## SOURCE RECORDS
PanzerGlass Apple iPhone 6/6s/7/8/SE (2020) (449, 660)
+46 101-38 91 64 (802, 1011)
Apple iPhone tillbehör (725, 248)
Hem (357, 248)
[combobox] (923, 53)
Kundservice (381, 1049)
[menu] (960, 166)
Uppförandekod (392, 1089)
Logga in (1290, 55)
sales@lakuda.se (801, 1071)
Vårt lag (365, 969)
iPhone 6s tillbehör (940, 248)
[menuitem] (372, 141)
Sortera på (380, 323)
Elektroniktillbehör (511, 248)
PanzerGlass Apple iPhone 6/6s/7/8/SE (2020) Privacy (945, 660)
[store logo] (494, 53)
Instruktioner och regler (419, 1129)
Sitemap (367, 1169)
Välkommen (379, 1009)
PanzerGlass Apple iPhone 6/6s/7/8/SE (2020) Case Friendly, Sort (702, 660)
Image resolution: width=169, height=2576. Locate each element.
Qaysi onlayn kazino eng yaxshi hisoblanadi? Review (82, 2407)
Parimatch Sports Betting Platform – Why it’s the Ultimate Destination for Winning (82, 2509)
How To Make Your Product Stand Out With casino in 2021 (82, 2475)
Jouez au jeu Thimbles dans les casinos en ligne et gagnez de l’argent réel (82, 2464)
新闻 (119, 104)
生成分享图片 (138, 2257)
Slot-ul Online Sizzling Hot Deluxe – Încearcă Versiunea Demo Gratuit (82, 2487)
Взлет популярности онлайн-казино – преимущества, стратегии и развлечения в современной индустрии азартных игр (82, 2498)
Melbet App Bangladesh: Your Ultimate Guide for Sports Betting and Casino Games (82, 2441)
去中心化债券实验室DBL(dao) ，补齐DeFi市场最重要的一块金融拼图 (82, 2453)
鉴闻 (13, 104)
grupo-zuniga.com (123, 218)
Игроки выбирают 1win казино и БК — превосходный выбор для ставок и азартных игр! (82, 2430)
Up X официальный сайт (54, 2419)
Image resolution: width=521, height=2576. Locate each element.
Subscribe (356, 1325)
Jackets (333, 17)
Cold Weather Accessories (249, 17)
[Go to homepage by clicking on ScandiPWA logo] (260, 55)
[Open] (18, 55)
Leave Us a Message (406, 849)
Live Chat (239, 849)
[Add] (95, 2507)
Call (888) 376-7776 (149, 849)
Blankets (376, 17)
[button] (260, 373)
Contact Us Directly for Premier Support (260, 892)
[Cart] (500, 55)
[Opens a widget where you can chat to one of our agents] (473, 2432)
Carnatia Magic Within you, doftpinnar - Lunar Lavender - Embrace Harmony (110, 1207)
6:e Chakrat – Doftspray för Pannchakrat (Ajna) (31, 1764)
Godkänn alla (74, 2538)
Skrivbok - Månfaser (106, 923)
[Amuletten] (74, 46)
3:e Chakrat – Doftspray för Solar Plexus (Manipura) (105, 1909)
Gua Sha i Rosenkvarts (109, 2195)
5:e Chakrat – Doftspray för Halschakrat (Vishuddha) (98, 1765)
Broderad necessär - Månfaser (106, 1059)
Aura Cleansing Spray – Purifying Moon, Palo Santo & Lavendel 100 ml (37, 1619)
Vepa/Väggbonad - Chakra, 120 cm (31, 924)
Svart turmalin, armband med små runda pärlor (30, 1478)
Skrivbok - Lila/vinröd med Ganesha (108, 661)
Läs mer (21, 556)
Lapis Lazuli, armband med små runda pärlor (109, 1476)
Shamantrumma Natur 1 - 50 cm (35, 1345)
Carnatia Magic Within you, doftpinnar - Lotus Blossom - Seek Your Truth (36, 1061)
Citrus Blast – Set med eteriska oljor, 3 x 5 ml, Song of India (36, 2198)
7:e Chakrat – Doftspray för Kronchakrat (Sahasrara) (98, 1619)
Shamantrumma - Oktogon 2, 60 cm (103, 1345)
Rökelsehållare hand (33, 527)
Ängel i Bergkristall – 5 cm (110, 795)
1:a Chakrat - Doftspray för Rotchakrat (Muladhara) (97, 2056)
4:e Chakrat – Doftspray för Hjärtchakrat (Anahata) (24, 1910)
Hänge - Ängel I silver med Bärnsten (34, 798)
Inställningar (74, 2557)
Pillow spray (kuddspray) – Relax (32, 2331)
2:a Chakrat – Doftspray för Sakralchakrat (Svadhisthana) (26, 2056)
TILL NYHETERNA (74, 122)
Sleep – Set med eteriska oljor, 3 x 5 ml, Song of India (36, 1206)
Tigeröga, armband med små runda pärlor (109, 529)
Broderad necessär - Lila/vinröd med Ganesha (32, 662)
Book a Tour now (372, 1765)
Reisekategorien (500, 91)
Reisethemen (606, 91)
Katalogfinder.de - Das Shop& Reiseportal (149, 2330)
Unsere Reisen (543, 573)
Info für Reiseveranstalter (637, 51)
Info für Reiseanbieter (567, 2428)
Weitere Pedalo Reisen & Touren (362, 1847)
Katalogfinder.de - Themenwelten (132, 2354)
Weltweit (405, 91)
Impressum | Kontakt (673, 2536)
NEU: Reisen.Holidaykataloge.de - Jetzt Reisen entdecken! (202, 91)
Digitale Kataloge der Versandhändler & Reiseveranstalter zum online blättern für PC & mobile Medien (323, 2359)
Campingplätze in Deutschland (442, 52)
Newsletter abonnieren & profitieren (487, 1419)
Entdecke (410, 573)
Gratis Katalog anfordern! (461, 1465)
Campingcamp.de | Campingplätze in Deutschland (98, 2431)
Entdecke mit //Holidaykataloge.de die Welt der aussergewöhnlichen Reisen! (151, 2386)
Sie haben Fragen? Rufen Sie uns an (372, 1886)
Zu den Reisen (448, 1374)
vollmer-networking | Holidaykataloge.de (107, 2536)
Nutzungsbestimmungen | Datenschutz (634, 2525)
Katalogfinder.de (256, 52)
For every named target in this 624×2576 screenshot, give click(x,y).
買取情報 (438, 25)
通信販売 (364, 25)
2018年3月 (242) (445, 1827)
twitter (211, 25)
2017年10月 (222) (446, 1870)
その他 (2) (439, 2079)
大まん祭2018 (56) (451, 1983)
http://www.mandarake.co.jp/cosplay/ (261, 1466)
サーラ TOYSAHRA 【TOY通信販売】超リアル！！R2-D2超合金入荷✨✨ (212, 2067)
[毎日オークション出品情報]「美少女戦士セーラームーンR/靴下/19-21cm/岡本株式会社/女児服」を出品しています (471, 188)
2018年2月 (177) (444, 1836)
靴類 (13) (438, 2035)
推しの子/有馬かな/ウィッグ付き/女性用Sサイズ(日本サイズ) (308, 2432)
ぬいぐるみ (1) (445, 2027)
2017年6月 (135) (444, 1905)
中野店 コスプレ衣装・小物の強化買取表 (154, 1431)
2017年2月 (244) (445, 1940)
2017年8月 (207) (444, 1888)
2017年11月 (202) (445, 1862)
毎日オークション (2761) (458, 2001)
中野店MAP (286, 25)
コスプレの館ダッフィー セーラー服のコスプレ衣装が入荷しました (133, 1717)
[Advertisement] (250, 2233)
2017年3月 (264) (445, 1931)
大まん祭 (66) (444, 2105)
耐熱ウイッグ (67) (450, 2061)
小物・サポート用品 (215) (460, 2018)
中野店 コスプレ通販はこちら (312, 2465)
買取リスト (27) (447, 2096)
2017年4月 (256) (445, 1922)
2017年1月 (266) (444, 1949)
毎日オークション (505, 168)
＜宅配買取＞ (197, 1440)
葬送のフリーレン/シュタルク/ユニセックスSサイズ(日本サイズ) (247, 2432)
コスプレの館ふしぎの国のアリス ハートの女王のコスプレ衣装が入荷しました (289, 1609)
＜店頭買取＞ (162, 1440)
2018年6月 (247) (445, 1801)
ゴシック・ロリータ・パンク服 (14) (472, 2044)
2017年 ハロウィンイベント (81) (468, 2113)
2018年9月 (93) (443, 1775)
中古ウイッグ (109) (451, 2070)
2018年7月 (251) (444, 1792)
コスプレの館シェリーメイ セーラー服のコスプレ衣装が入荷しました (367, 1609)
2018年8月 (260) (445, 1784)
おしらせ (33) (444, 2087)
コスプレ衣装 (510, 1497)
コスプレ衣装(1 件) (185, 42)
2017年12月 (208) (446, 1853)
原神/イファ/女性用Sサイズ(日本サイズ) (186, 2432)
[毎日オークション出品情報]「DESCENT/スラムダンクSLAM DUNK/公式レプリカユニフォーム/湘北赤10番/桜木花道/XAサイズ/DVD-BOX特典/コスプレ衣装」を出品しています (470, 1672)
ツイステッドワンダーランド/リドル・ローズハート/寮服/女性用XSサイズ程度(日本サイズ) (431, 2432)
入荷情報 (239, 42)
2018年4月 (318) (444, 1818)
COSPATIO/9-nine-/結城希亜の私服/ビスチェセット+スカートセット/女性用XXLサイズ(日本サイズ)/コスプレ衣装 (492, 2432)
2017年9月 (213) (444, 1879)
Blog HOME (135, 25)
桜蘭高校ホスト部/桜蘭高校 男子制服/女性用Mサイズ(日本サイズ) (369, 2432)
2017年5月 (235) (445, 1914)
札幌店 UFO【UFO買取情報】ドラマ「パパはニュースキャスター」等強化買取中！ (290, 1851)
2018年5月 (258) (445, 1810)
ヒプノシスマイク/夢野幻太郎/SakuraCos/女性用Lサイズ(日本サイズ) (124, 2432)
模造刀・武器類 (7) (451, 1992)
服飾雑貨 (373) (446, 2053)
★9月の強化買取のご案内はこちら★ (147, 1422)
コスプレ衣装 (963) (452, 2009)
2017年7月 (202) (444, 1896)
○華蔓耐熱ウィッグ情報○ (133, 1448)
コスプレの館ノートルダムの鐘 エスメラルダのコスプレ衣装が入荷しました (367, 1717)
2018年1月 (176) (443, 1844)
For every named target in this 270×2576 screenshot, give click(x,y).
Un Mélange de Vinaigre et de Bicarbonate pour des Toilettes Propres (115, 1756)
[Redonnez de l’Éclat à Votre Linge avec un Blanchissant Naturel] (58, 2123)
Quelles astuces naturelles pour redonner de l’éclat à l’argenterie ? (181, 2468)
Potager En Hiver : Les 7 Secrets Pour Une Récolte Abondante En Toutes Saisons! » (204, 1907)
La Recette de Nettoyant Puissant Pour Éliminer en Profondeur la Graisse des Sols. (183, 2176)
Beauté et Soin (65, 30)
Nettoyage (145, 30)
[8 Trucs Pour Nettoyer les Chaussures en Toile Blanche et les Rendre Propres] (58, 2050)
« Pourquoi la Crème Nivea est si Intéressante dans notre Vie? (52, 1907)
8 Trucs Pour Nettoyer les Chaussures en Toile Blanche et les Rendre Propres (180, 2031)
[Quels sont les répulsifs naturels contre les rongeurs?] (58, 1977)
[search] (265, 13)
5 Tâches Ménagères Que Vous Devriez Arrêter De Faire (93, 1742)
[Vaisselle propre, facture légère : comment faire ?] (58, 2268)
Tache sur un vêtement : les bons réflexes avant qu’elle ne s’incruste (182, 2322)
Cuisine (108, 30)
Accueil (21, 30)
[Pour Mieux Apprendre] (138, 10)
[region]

## WHAT THE TASK REQUIRES
Copy the entries above exactly, but only from the line holding "Jouez au jeu" through the line holding "Svart turmalin, armband", both included.

## WORKED SOLUTION
Jouez au jeu Thimbles dans les casinos en ligne et gagnez de l’argent réel (82, 2464)
新闻 (119, 104)
生成分享图片 (138, 2257)
Slot-ul Online Sizzling Hot Deluxe – Încearcă Versiunea Demo Gratuit (82, 2487)
Взлет популярности онлайн-казино – преимущества, стратегии и развлечения в современной индустрии азартных игр (82, 2498)
Melbet App Bangladesh: Your Ultimate Guide for Sports Betting and Casino Games (82, 2441)
去中心化债券实验室DBL(dao) ，补齐DeFi市场最重要的一块金融拼图 (82, 2453)
鉴闻 (13, 104)
grupo-zuniga.com (123, 218)
Игроки выбирают 1win казино и БК — превосходный выбор для ставок и азартных игр! (82, 2430)
Up X официальный сайт (54, 2419)
Image resolution: width=521, height=2576. Locate each element.
Subscribe (356, 1325)
Jackets (333, 17)
Cold Weather Accessories (249, 17)
[Go to homepage by clicking on ScandiPWA logo] (260, 55)
[Open] (18, 55)
Leave Us a Message (406, 849)
Live Chat (239, 849)
[Add] (95, 2507)
Call (888) 376-7776 (149, 849)
Blankets (376, 17)
[button] (260, 373)
Contact Us Directly for Premier Support (260, 892)
[Cart] (500, 55)
[Opens a widget where you can chat to one of our agents] (473, 2432)
Carnatia Magic Within you, doftpinnar - Lunar Lavender - Embrace Harmony (110, 1207)
6:e Chakrat – Doftspray för Pannchakrat (Ajna) (31, 1764)
Godkänn alla (74, 2538)
Skrivbok - Månfaser (106, 923)
[Amuletten] (74, 46)
3:e Chakrat – Doftspray för Solar Plexus (Manipura) (105, 1909)
Gua Sha i Rosenkvarts (109, 2195)
5:e Chakrat – Doftspray för Halschakrat (Vishuddha) (98, 1765)
Broderad necessär - Månfaser (106, 1059)
Aura Cleansing Spray – Purifying Moon, Palo Santo & Lavendel 100 ml (37, 1619)
Vepa/Väggbonad - Chakra, 120 cm (31, 924)
Svart turmalin, armband med små runda pärlor (30, 1478)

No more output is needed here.